Ho ancora nel naso l’odore che faceva il grasso sul fucile mitragliatore arroventato. Ho ancora nelle orecchie e sin dentro il cervello il rumore della neve che crocchiava sotto le scarpe, gli sternuti e i colpi di tosse delle vedette russe, il suono delle erbe secche battute dal vento sulle rive del Don. Mario Rigoni Stern, Il sergente nella neve. Einaudi.

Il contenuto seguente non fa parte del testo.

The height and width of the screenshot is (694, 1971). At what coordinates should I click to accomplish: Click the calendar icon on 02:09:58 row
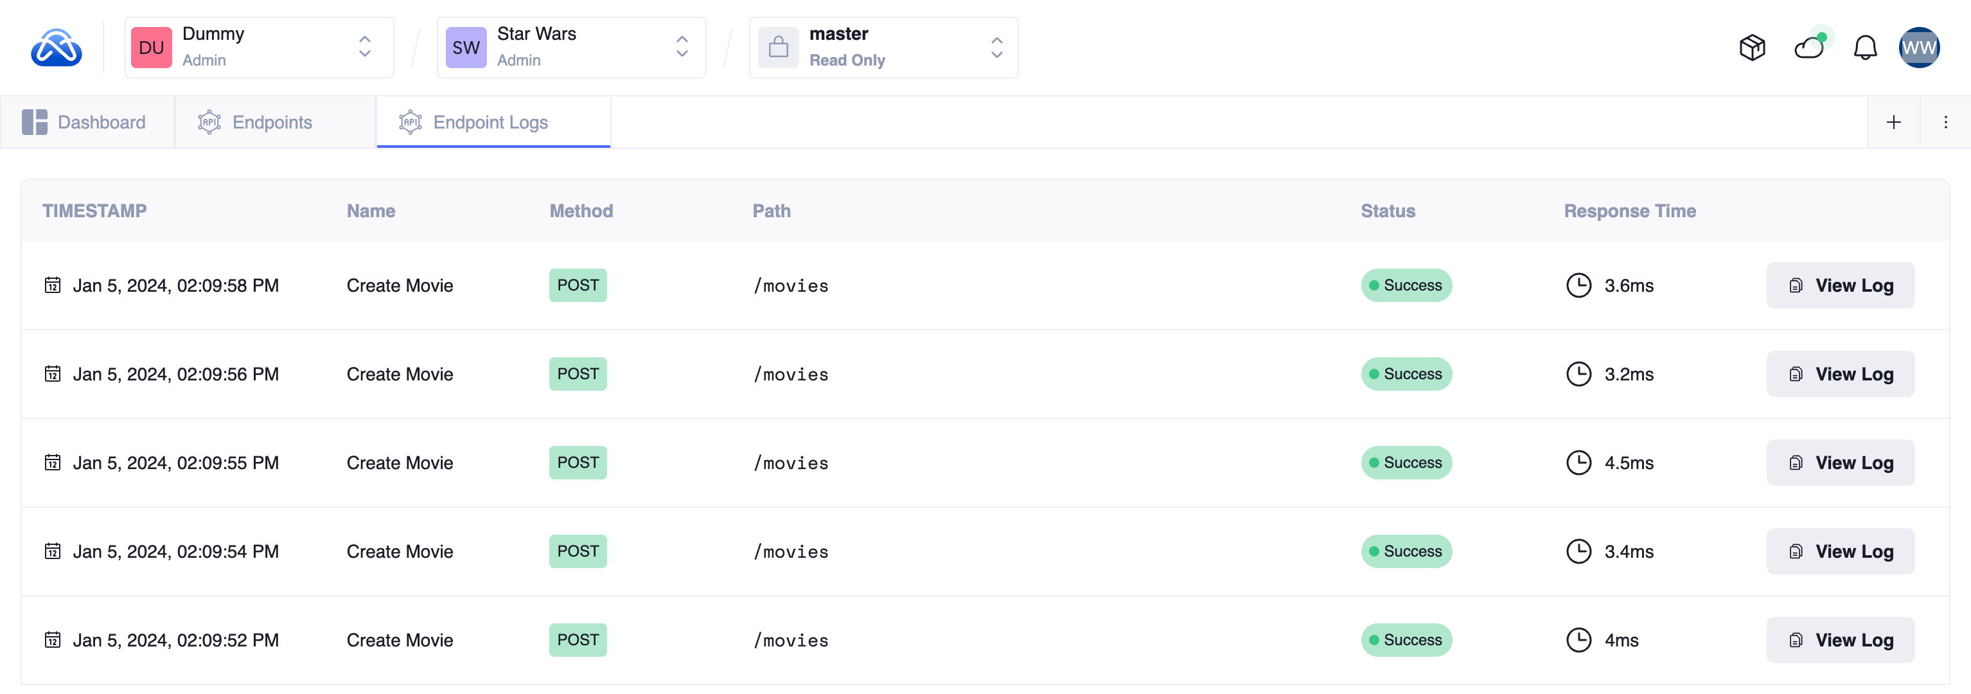click(53, 285)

Anche a me capita, a volte, quando il treno costeggia la periferia della città, di incollarmi al finestrino per individuare, fra quel mare di tetti, casa mia. Cerco i punti di riferimento, quel campanile, quella quinta di pioppi. Ed eccola spuntare per qualche attimo: non più quell’immagine banale che intravedo distrattamente quando rincaso (o che esamino minuziosamente se la riunione condominiale ha deciso qualche lavoro di manutenzione), ma un’apparizione quasi emozionante. E così, sempre dal finestrino, mi sorprendo a riconoscere altri luoghi familiari, il bar dove andavo quando avevo la mania del flipper, il giardinetto dove portavamo nostro figlio piccolo. Tutti luoghi insignificanti se li sfioro in macchina o in filobus e che invece, scoperti in treno, acquistano una misteriosa suggestione. È una prospettiva insolita che rende eccezionali le immagini consuete. Luca Goldoni, Lei mi insegna. Mondadori.
Gli anni scorrono e io li vedo naufragare sugli scogli del passato. Roberto Gervaso. Il Messaggero.